Your task is to find every line of the data that holds the string "pixel" and copy it.

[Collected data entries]
——————

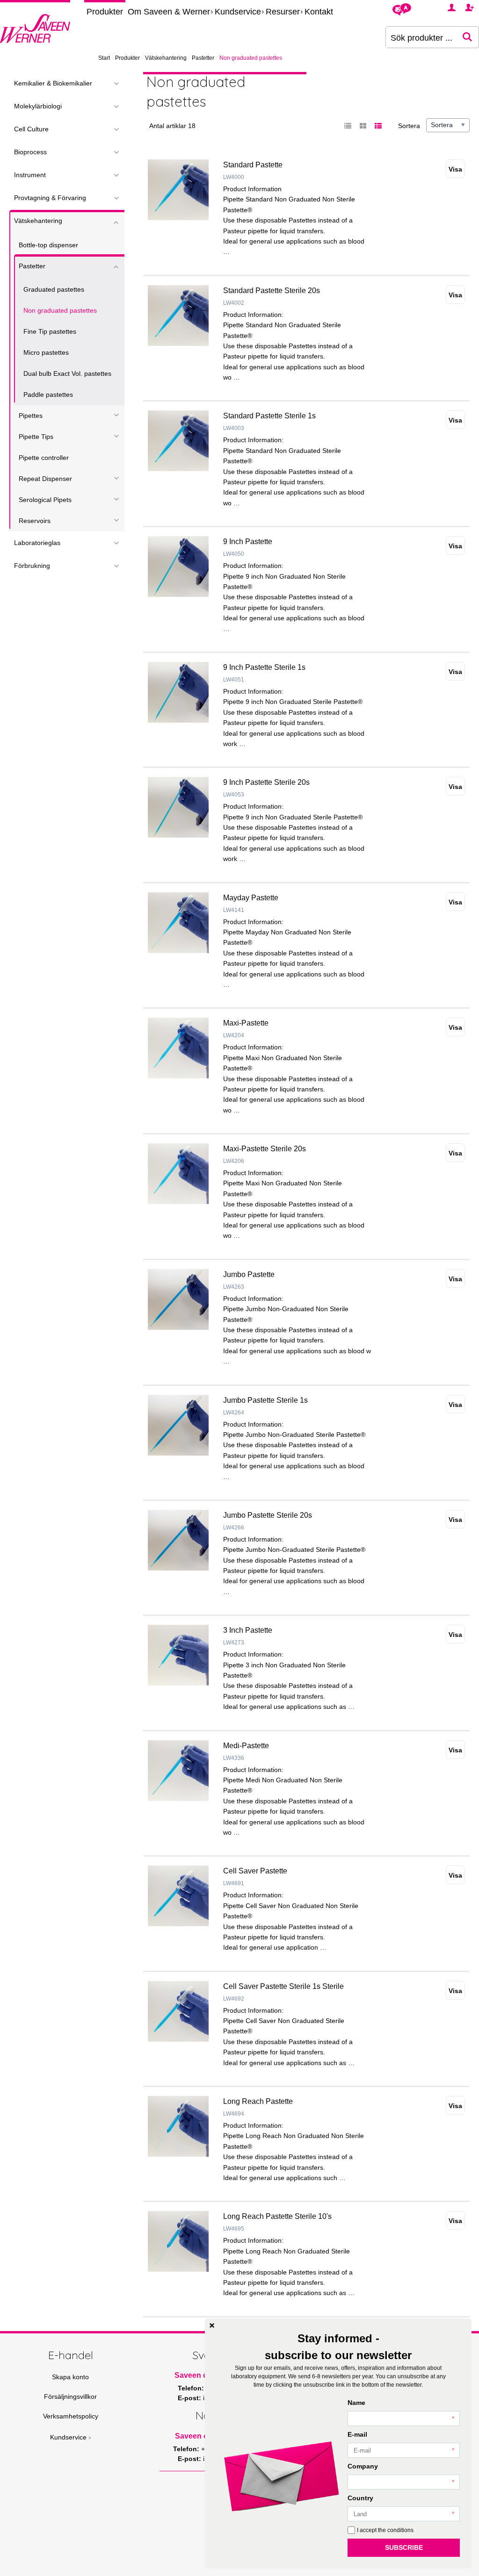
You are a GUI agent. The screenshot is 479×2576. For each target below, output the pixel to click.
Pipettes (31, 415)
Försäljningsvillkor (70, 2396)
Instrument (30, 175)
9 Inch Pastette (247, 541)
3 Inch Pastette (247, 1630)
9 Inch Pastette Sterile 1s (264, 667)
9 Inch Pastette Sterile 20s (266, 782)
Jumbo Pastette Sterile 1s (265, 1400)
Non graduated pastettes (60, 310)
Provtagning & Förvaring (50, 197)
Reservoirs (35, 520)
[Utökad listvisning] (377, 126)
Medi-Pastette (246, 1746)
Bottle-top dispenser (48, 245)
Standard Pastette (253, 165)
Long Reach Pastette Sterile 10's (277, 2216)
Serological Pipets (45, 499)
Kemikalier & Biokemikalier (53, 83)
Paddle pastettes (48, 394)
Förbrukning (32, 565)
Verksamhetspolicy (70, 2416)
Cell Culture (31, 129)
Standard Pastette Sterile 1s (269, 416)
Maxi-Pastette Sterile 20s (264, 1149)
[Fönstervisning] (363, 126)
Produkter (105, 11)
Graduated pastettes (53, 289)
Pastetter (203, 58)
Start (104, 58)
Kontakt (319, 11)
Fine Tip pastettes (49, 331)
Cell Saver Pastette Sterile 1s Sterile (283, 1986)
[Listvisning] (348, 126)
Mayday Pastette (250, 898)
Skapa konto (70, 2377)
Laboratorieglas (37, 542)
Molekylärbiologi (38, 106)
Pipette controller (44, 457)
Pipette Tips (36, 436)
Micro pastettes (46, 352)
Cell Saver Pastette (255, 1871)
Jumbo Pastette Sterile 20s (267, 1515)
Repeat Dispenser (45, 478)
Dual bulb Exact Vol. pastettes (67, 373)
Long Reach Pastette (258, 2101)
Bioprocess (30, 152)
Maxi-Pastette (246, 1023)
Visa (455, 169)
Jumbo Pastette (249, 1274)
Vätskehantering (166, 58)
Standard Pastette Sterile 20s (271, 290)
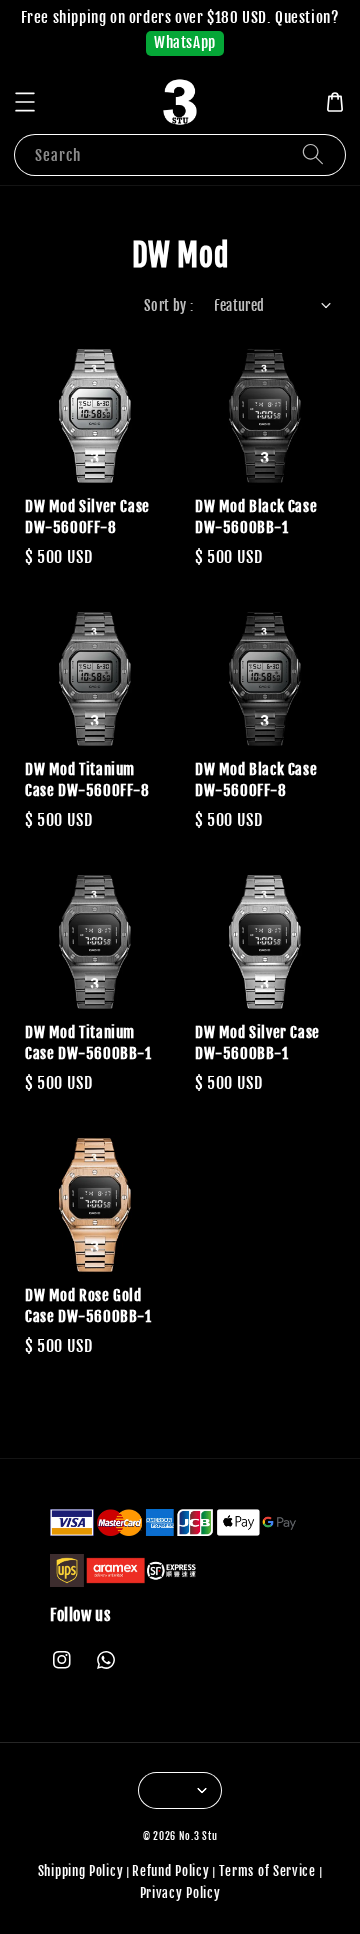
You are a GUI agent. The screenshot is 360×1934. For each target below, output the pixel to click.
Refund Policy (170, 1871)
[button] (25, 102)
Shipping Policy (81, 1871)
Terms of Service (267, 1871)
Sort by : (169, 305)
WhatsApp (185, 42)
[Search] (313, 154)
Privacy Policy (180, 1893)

——————

[RESULT OF THIS TASK]
You are a GUI agent. The screenshot is 479×2576. For each target below, output the pixel to click.
You are a GUI agent. The screenshot is 360×1934. For each target below, output the pixel to click.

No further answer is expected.